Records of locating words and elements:
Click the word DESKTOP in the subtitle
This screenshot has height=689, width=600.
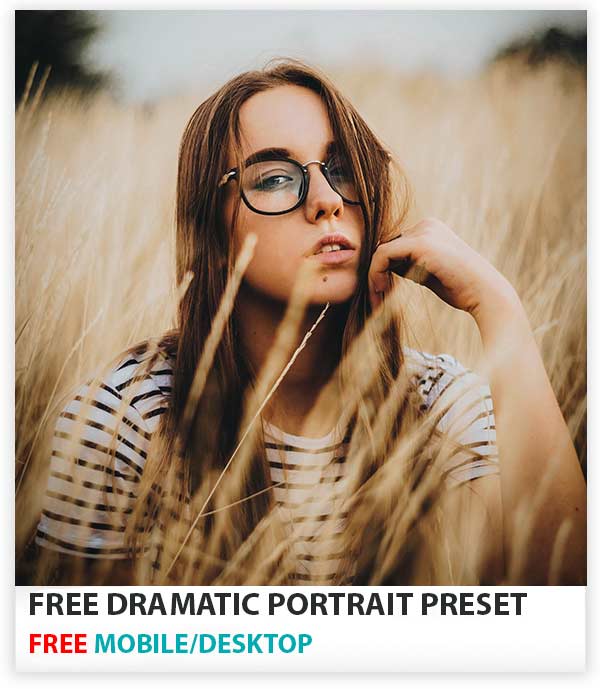255,644
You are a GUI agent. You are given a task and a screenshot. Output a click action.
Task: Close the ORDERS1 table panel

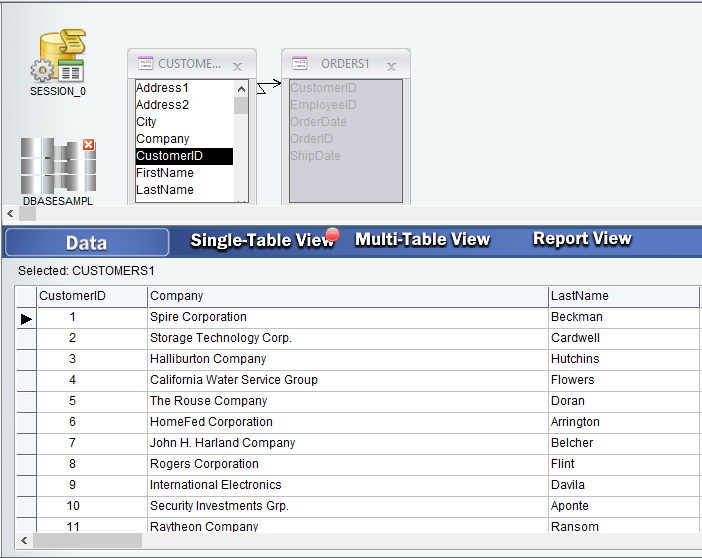(x=392, y=66)
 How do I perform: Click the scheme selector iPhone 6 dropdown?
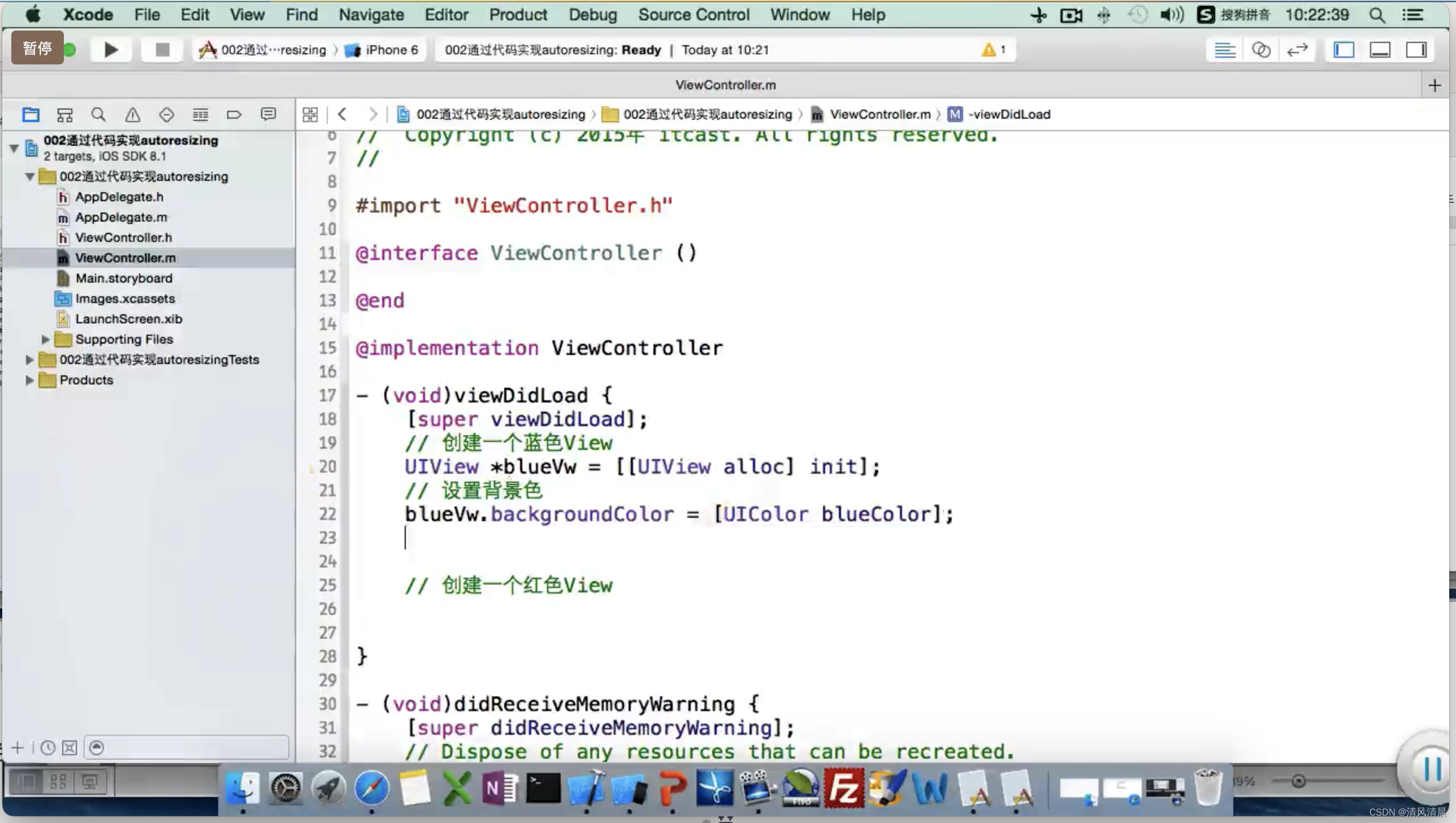[x=389, y=50]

Problem: Set every line of the records above into a Markdown table with the columns "Row" and "Text," numbering the rows and skipping blank lines. Leave the pictures out of the table.

Solution to the exercise:
| Row | Text |
|---|---|
| 1 | Click the word DESKTOP in the subtitle |
| 2 | This screenshot has height=689, width=600. |
| 3 | 255,644 |
| 4 | You are a GUI agent. You are given a task and a screenshot. Output a click action. |
| 5 | Task: Close the ORDERS1 table panel |
| 6 | (x=392, y=66) |
| 7 |  How do I perform: Click the scheme selector iPhone 6 dropdown? |
| 8 | [x=389, y=50] |